Asynchronous background processes with web2py

Kenny Meyer picture Kenny Meyer · Dec 29, 2011 · Viewed 7.4k times · Source

I need to to handle a large (time and memory-consuming) process asynchronously in a web2py application called inside a controller method.

My specific use case is to call a process via stdlib.subprocess and wait for it to exit without blocking the web server, but I am open to alternative methods.

  • Hands-on examples would be a plus.
  • 3rd party library recommendations are welcome.
  • CRON scheduling is not required/wanted.

Answer

spiffytech picture spiffytech · Dec 29, 2011

Assuming you'll need to start multiple, possibly simultaneous, instances of the background task, the solution is a task queue. I've heard good things about Celery and RabbitMQ, if you're looking for 3rd-party options, and web2py includes it's own task queue system that might be sufficient for your needs.

With either tool, you'll define a function that encapsulates the operation you want the background process to perform. Then bring the task queue workers online. The web2py manual and forums indicate this can be done with an @reboot statement in the web2py cron system, which is triggered whenever the web server starts. There are probably other ways to start the workers if this is unsatisfactory.
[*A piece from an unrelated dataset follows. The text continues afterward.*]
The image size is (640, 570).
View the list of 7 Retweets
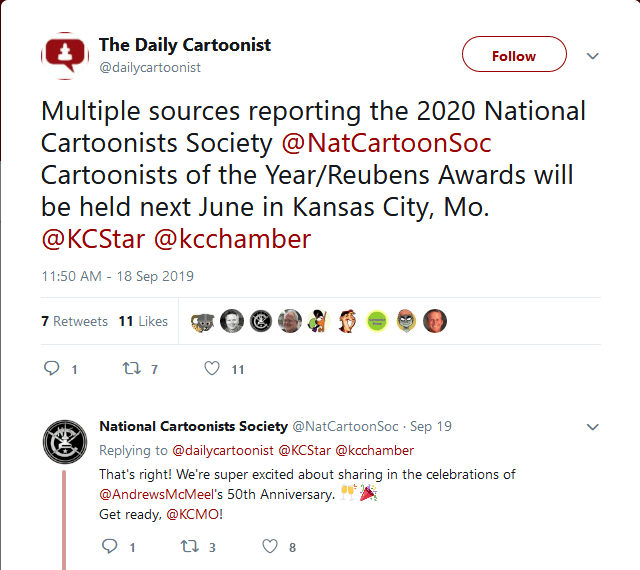pos(74,321)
In your controller you'll insert a task into the task queue, passing any necessary parameters as inputs to the function (the background function will not run in the same environment as the controller, so it won't have access to the session, DB, etc. unless you explicitly pass the appropriate values into the task function).
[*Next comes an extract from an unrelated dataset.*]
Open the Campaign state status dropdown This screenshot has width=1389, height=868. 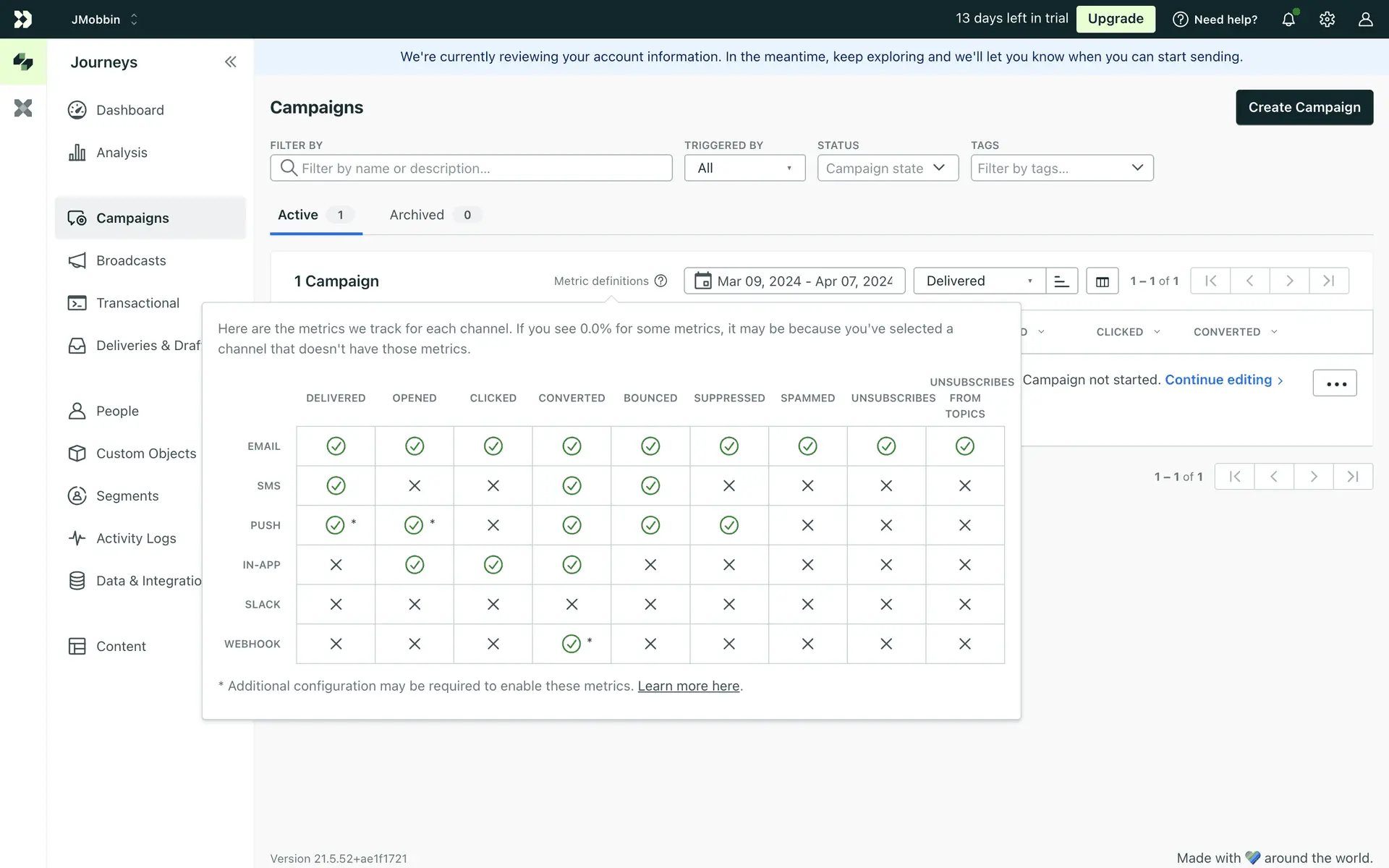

Now, to get the output of the background operation to the user. When you insert a task into the task queue, you should get back a unique ID for the task. You would then implement controller logic (either something that expects an AJAX call, or a page that keeps refreshing until the task completes) that calls the task queue's API to check the status of the specified task. If the task's status is "finished", return the data to the user. If not, keep waiting.